On Sunday morning, more than 100 people gathered outside Yangon's Insein prison hoping to be reunited with loved ones, AFP correspondents said.
Among them was a woman waiting for her 19-year-old nephew, who was sentenced to three years imprisonment for incitement against the military.
"He was young, and he may have some feeling to fight," she said, declining to give her name.
"I wish all young children will be released including my nephew. They all were innocent."
Another woman waiting outside the prison said she was hopeful that her uncle -- sentenced to three years in prison in March because of his political activism -- would be released.
"I came here as I expected that he would be among other prisoners who got amnesty," she said.

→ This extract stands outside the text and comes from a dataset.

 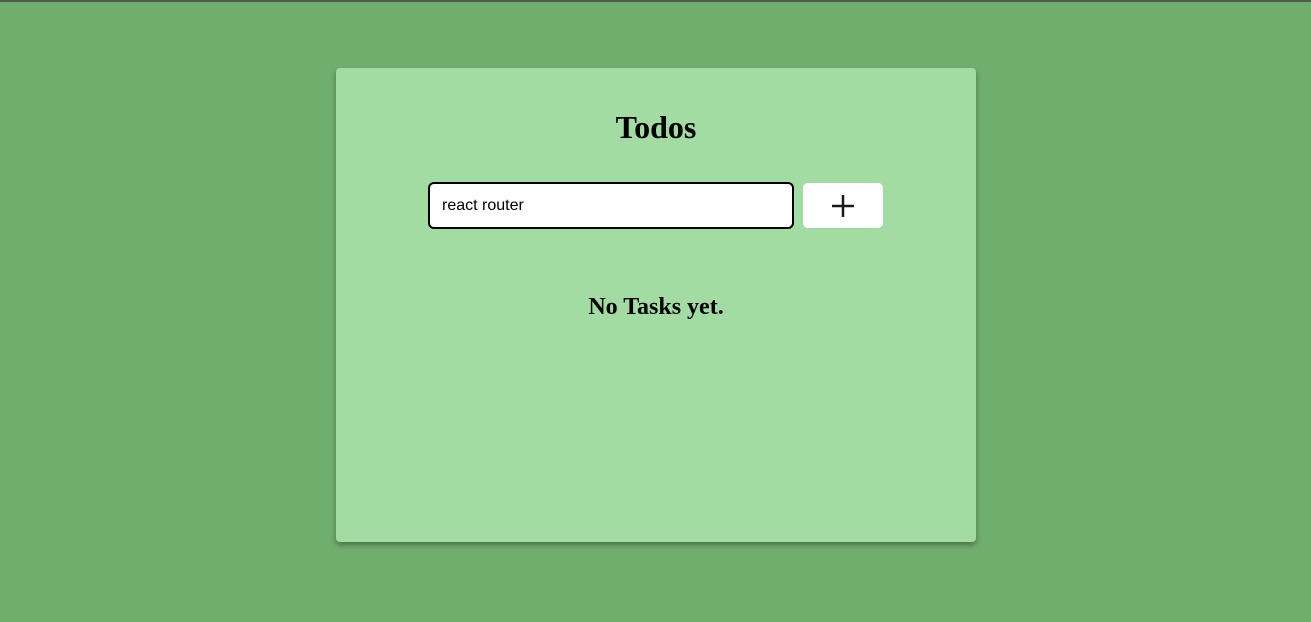 I want to click on top-border, so click(x=656, y=1).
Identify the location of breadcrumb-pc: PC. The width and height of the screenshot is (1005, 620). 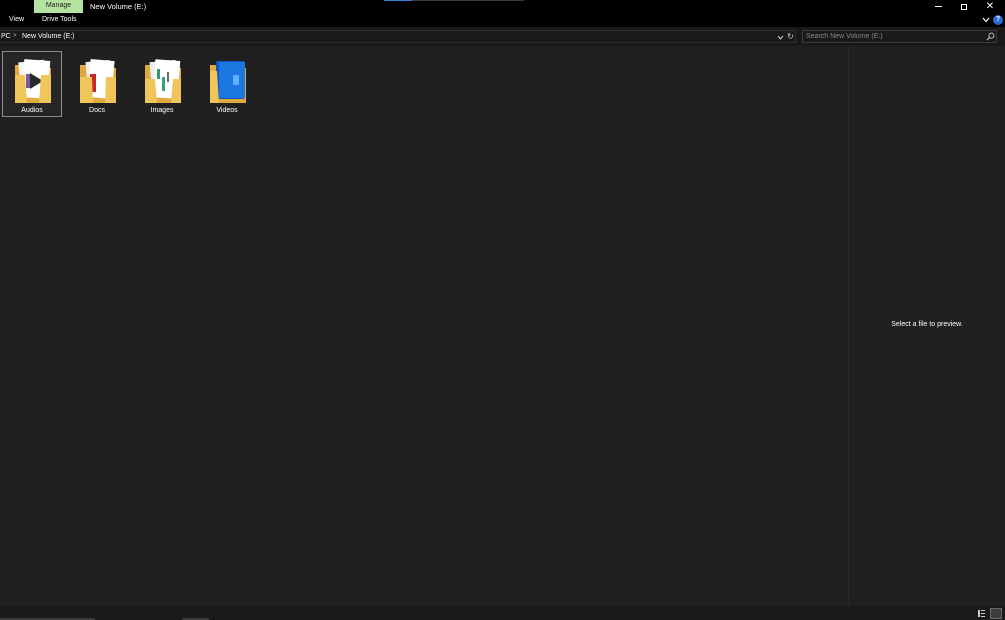
(6, 36).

The woman, who wished to remain anonymous, said she had received a letter from her uncle in prison, reassuring her he was well.
There was no mention of the Australian economist Sean Turnell, a former Suu Kyi advisor who was arrested shortly after the coup.
He is currently on trial for allegedly breaching the official secrets act, which carries a maximum 14-year jail sentence.
The exact details of his alleged offence have not been made public, though state television has said he had access to "secret state financial information" and had tried to flee Myanmar.
Human rights groups have raised concerns about his prosecution, particularly after the Australian embassy was denied access to his court hearing in September.
Myanmar typically grants an annual amnesty to thousands of prisoners to mark the Buddhist New Year, usually a joyous holiday celebrated in many parts with water fights.
But this year, with the bloody military crackdown on dissent, the streets in many major cities have been silent as people protest junta rule.